A major misconception that is frequently debated during and after presentations on Powers of Attorney for Healthcare and cardiopulmonary resuscitation is that an attorney can provide the informed consent and authentication of these wishes. Even if the attorney is a physician, he/she is not the treating clinician and is practicing outside the standard of their legal practice if they sign these documents.

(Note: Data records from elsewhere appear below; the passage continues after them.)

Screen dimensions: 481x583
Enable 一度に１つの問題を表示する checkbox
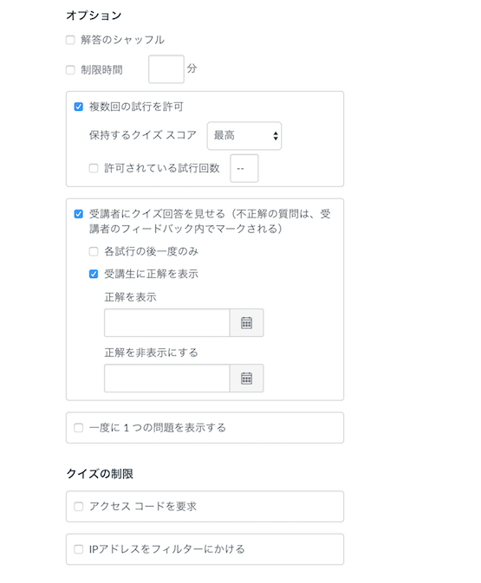click(79, 428)
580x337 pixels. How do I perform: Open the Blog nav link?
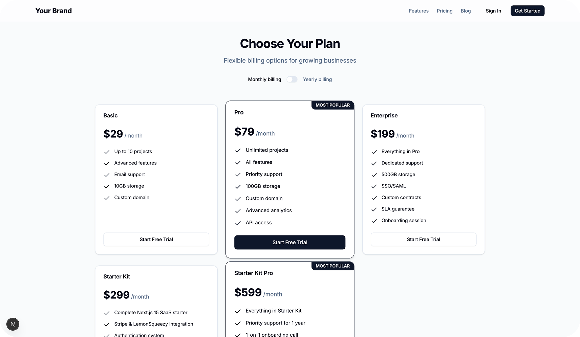tap(466, 11)
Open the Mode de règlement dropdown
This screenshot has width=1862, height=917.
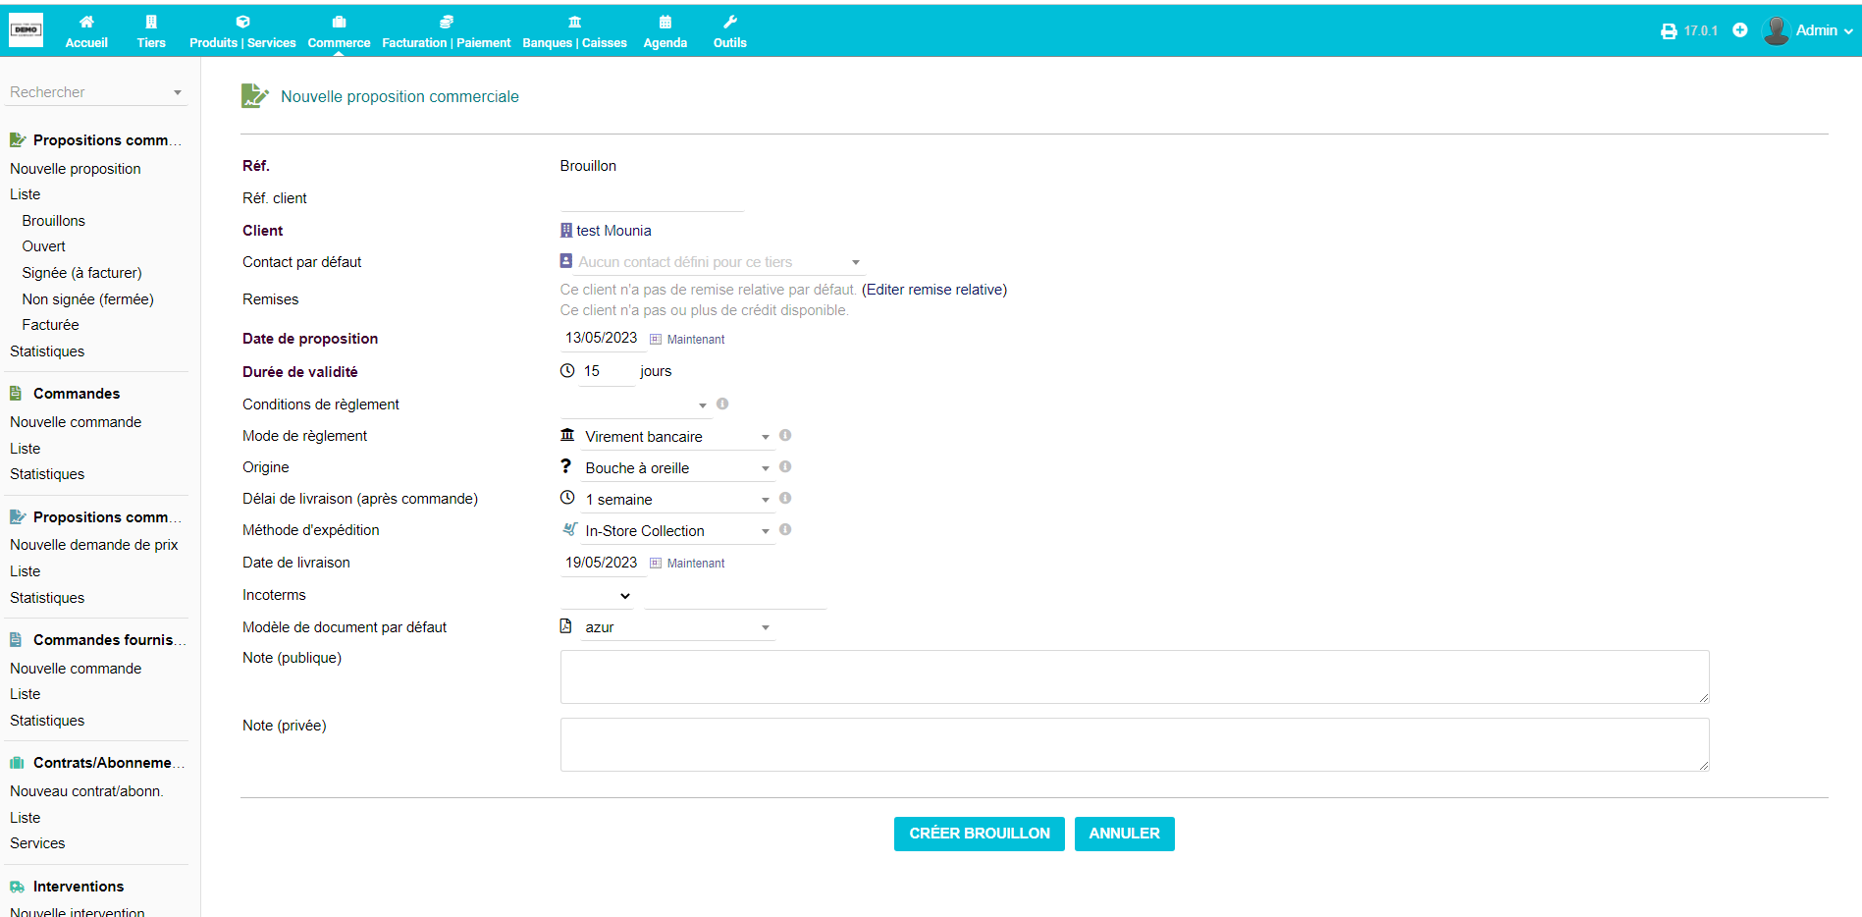pos(675,437)
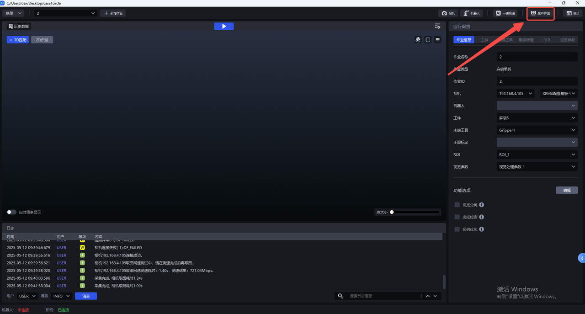
Task: Tick the 实例优化 checkbox
Action: pyautogui.click(x=457, y=229)
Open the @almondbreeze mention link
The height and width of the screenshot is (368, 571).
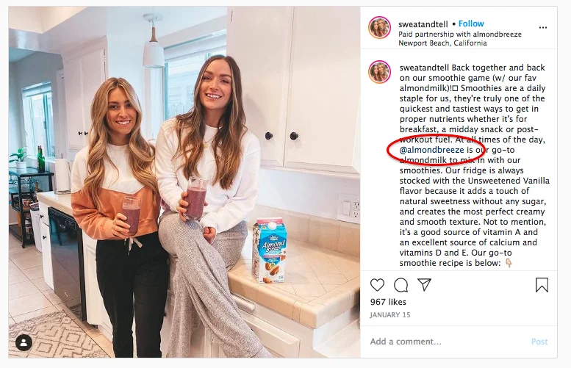click(432, 150)
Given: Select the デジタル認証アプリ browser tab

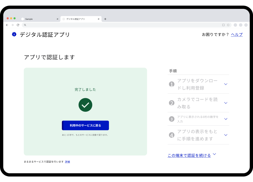Looking at the screenshot, I should pos(79,19).
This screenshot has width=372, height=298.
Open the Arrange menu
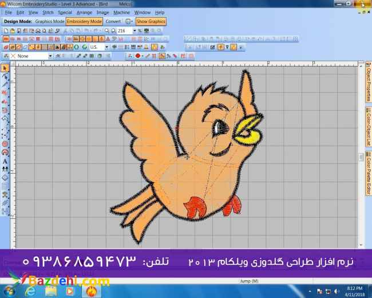pyautogui.click(x=84, y=12)
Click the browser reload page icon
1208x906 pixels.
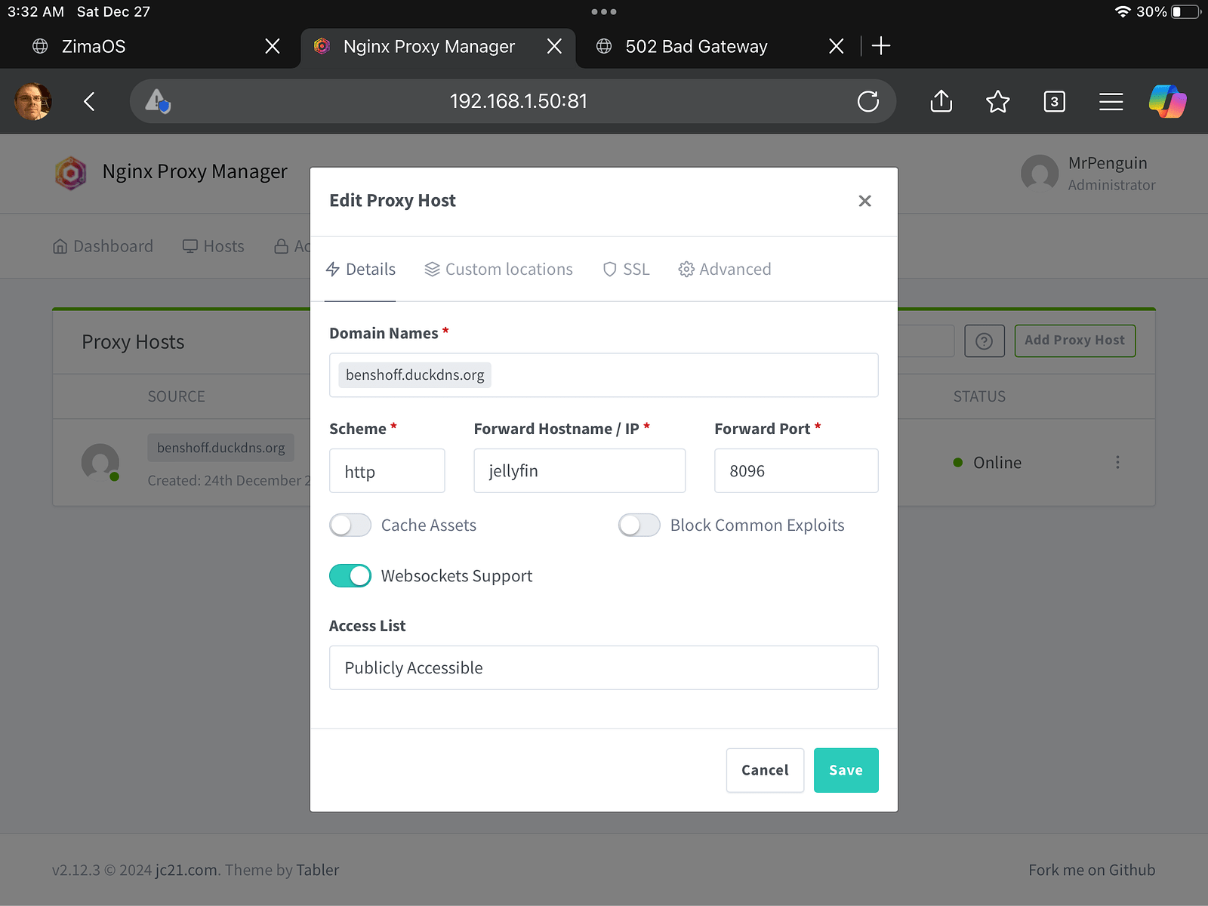coord(867,101)
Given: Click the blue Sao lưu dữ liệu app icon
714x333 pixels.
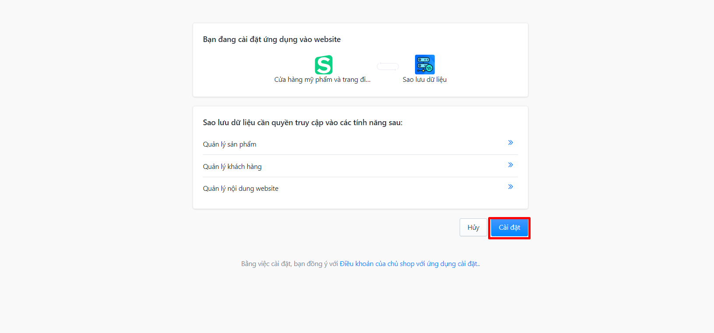Looking at the screenshot, I should [425, 64].
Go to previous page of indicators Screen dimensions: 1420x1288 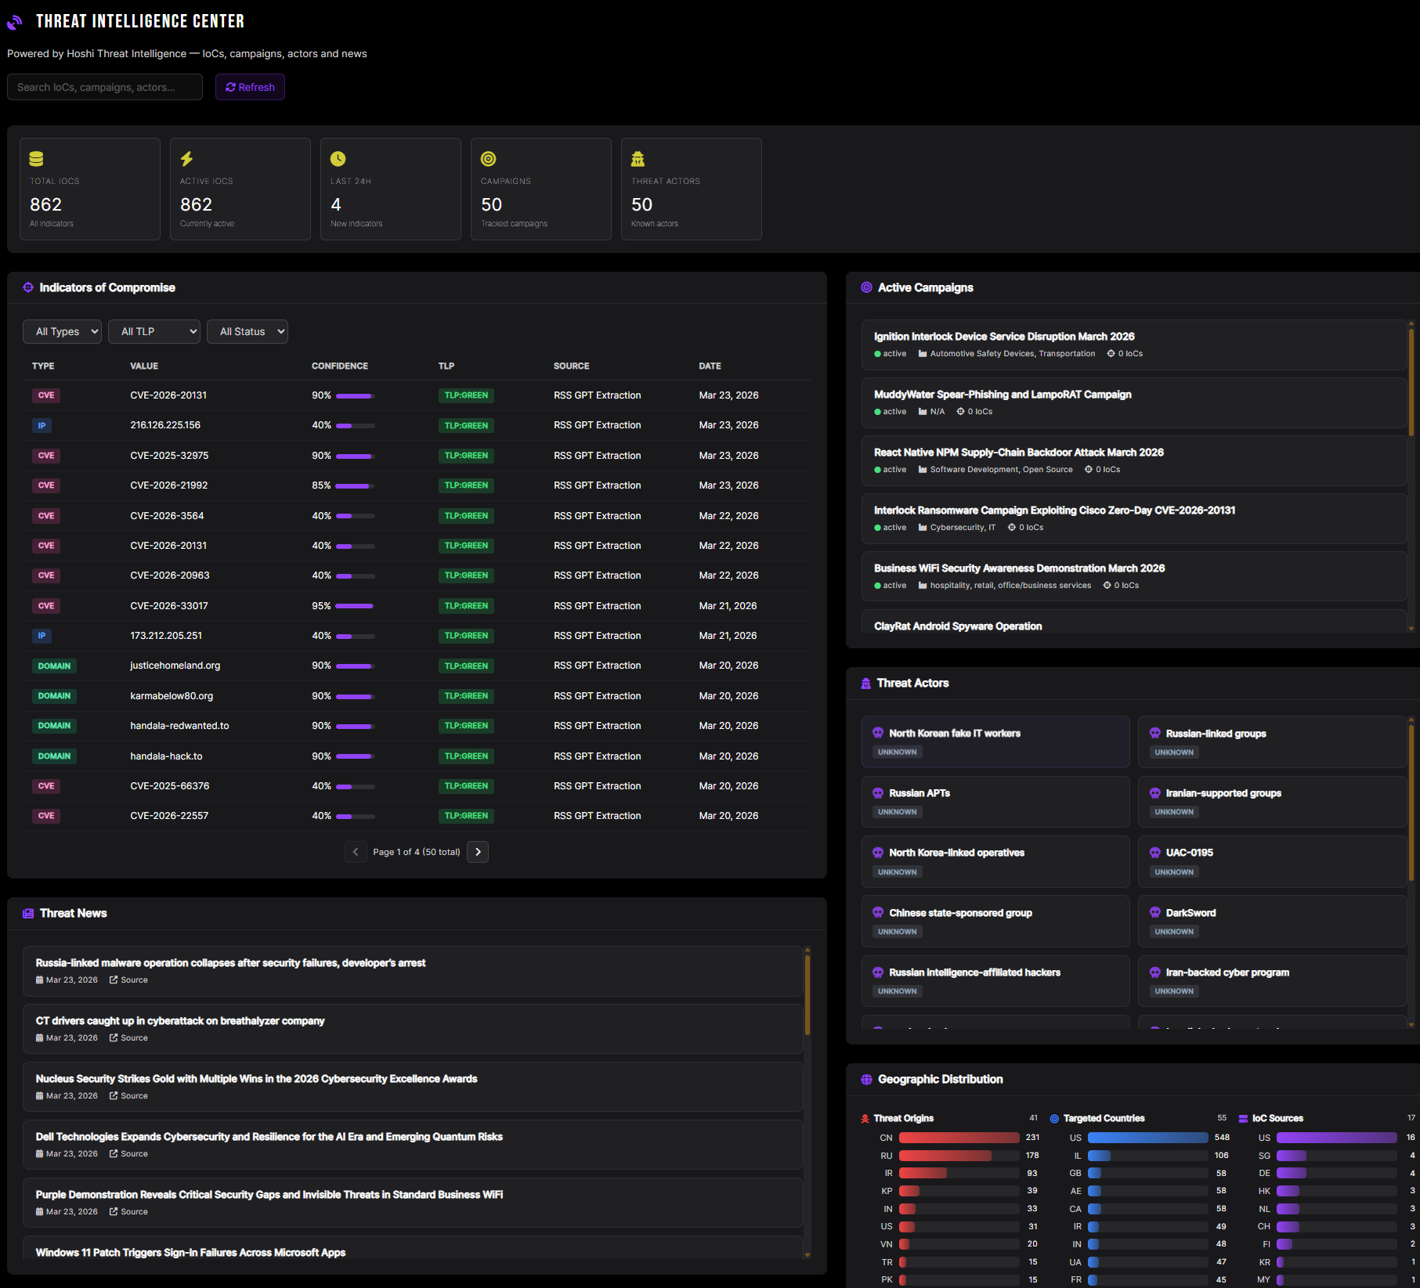pos(356,852)
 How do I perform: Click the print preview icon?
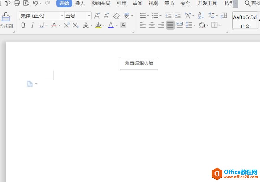click(26, 3)
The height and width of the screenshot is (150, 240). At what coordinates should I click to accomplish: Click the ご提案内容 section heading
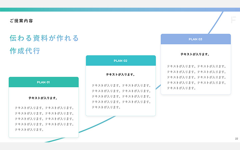[21, 21]
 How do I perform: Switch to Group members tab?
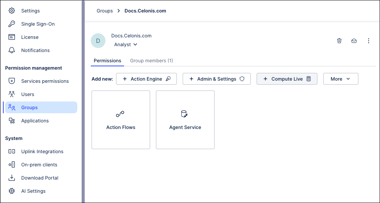pos(152,60)
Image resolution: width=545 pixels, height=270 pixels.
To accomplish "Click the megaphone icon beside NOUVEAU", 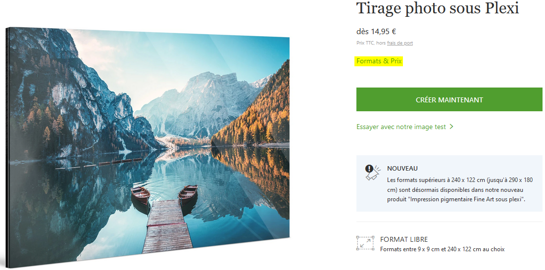I will click(x=373, y=173).
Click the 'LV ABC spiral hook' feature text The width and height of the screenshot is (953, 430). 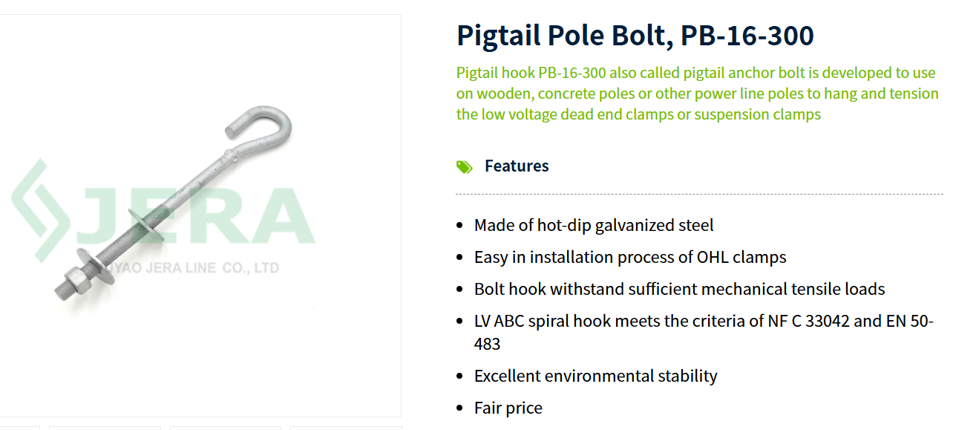pyautogui.click(x=703, y=322)
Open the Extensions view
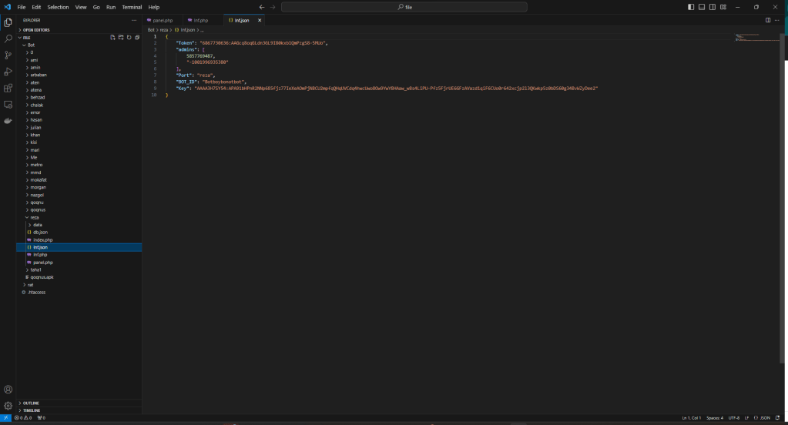Screen dimensions: 788x425 (8, 88)
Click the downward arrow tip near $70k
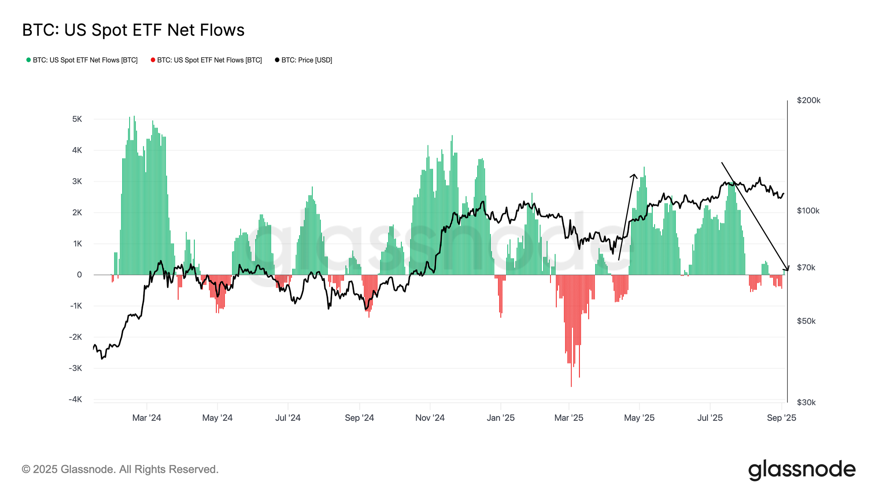This screenshot has height=495, width=879. pos(787,270)
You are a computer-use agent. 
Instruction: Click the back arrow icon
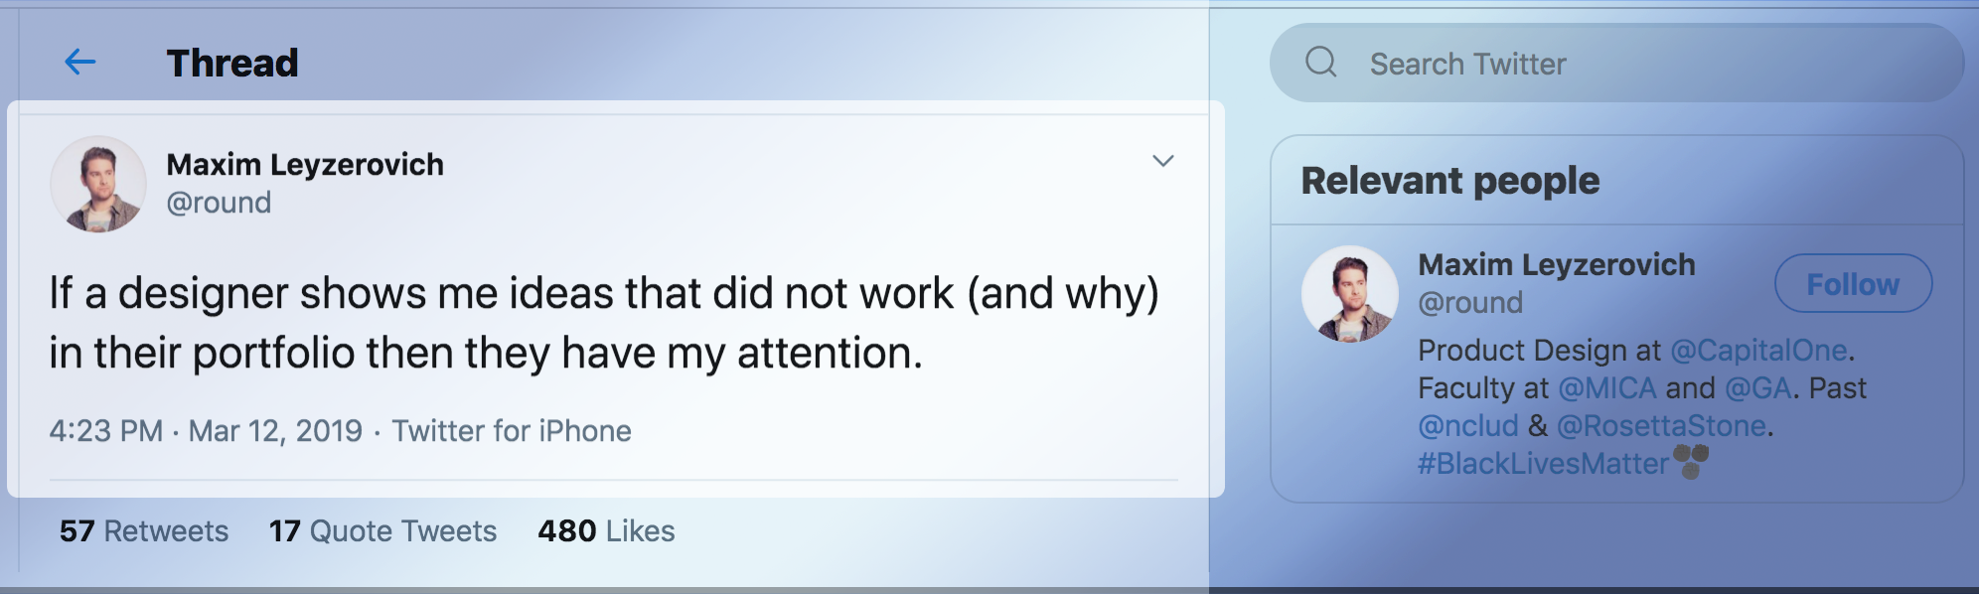[79, 63]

A Do Not Resuscitate (DNR) or Physician Ordered Life-Sustaining Treatment (POLST) document CANNOT be completed and signed by an attorney. These are physician-ordered treatment or withholding of treatment orders. Many jurisdictions have general categories of treatment options as part of their statutory power of attorney or living will forms. However, those directives are not physician orders. This language is written in legalese and is to provide the Power of Attorney for Healthcare a general sense of the wishes of the grantor. These generalized wishes do not give the order for resuscitation or no resuscitation physician orders.
The healthcare provider who signs the DNR or POLST is authenticating that they have had an informed consent discussion with the grantor. The grantor understands what the implications of their decision entail, and they are entrusting their decision to the healthcare team for future treatment. An attorney who would sign a DNR or POLST is practicing medicine without a license, and they have put their law license in jeopardy.
Both attorneys and healthcare providers are essential members of the planning team. However, they have different roles and responsibilities. It is vital that both of these professionals are part of the team, but make sure that you advocate for yourself to get the optimal direction from each. Neither is more important, but both are essential.